All this to say I’m struggling, yet again, you write a coherent blog that is both interesting and holds some value. I tried writing about Joshua Harris kissing his marriage and God goodbye, but everyone and their mom have already tackled it, some well. Katelyn Beatty’s was the most interesting take to me. She brings up the danger of the “sexual prosperity gospel” that many Christians were taught growing up.

Instead of delving into the depths of purity culture or some other hot topic in the single Christian world today, my relaxed mind keeps wandering back to how awesome it was to fly in the Millennium Falcon with my sister, brother-in-law, and little brother last week. How much joy it brought me to wander through Black Spire Outpost, drinking a thermal detonator Diet Coke (it turns out I’m not a big fan of the Blue Milk) and falling in love with the baby Jabba plushies. Watching my little niece shout “No” and stomp her foot firmly when a stormtrooper asked her if she supports the First Order was hilarious. We were so proud.

I’ve also been able to enjoy spending time with some of my best female friends, starting with going for drinks and dessert with 3 of them at a local art deco themed bar on my 41st birthday. Earlier in the day, I’d gotten a fortune cookie that said “the evening promises romantic interests” (oo-er). In usual Awkward Spinster fashion, however, those interests were not for me. Instead, a couple got engaged in a little alcove behind me, with staff and customers looking on. But not really me, because they were behind me and it felt weird to awkwardly crane my neck at them. So good job, little fortune cookie! Next time I get a romantic one, I should post about it so my other single friends can hang out with me and get the benefits.

I also got to meet up for lunch or snacks a couple times with some of my favorite single women who’ve been in my life since college, or since my time in LA. Between these visits, and a long texting session with a dear friend who has recently gone through a horrible divorce so is a newly single mom, I’m reminded of how diverse the world of singletons is, and how strong you have to be to exist in it without bitterness and fear, and how important lasting friendships are.

Right, this is one of those rambly ones I threatened a few posts ago.
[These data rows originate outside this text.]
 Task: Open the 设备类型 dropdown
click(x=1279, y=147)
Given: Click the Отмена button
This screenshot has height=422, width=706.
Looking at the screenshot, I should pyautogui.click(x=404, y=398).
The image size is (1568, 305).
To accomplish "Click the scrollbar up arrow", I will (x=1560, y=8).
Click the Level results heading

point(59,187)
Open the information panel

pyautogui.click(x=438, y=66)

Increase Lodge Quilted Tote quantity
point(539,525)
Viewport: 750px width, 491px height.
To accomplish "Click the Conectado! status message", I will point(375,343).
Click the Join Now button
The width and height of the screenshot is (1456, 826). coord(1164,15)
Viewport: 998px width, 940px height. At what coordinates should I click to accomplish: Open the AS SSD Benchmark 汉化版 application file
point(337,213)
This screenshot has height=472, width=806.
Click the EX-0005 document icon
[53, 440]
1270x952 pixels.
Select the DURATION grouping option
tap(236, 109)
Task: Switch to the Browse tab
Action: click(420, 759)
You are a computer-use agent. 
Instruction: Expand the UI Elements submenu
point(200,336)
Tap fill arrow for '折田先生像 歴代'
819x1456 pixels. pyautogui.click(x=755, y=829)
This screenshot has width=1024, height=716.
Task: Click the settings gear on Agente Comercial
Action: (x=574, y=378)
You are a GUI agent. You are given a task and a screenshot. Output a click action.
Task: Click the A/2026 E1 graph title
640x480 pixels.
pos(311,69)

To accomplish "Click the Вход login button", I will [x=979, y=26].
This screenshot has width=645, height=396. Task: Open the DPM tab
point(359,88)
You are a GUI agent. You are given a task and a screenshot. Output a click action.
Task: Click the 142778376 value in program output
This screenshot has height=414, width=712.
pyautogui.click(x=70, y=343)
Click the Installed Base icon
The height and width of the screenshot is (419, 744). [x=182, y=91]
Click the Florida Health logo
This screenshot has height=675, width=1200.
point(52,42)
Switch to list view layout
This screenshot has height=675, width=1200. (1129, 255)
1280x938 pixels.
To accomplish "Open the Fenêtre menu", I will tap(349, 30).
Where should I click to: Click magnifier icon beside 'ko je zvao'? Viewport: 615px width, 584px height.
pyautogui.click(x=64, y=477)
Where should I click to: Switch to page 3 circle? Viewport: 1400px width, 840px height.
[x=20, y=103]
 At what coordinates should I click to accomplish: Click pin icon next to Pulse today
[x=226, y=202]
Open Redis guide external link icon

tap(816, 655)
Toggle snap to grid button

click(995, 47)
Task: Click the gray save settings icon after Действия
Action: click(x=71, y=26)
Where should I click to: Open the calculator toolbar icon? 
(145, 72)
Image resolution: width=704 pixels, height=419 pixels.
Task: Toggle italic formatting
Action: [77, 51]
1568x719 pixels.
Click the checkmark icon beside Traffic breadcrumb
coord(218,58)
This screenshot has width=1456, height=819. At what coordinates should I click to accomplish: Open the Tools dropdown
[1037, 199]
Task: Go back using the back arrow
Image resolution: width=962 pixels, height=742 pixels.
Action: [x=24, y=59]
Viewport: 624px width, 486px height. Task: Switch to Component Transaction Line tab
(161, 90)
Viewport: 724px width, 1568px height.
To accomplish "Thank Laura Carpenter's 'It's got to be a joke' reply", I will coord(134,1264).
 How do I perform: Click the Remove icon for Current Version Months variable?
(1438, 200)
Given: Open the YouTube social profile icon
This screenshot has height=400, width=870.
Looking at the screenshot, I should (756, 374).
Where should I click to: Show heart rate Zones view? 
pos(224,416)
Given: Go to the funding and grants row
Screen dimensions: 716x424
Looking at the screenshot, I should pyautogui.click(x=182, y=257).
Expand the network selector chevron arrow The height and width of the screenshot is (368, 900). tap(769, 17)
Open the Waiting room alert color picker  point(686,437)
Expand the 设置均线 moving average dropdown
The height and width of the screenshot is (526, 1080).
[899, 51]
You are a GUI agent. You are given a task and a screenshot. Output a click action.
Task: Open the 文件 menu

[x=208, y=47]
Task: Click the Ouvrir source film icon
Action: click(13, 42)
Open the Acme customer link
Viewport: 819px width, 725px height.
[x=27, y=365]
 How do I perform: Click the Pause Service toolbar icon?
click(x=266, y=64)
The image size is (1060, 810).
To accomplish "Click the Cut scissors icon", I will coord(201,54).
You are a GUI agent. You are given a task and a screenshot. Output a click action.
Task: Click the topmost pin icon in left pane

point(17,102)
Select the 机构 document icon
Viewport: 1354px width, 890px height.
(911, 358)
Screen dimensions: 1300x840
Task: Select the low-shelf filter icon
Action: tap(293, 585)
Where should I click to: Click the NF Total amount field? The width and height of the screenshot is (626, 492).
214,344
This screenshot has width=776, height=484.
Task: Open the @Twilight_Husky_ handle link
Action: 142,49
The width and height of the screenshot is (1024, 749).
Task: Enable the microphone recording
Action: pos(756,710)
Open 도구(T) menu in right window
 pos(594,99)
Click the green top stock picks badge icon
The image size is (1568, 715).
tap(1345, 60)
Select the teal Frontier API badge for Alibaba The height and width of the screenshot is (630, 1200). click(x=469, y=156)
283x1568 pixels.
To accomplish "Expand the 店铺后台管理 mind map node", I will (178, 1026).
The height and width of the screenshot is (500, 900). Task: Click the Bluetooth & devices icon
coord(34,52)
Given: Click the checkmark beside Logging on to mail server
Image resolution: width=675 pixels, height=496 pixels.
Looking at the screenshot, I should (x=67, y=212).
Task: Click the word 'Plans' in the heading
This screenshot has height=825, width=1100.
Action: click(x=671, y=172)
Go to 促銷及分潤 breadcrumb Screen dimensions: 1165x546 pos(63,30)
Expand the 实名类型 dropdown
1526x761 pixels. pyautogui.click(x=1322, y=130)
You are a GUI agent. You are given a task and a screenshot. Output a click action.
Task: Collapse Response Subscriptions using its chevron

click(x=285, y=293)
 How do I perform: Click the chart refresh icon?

I blame 8 hours of sleep. This is me, summer-brained and newly 41, enjoying a rare lazy moment before the craziness that is the rest of my summer and then school starting begins. I’m learning to embrace rest, or at least not feel guilty when I can get it. I’ve been working (oh, the irony at having to WORK at rest) on this since my time at L’Abri a few years ago. I feel like I should apologize for a less-than-stellar blog post, but I think I actually shouldn’t because summer brain is fine, and in the case of an insomniac who got sick and broken down from years of doing too much and rarely sleeping, summer brain is actually just what the doctor ordered.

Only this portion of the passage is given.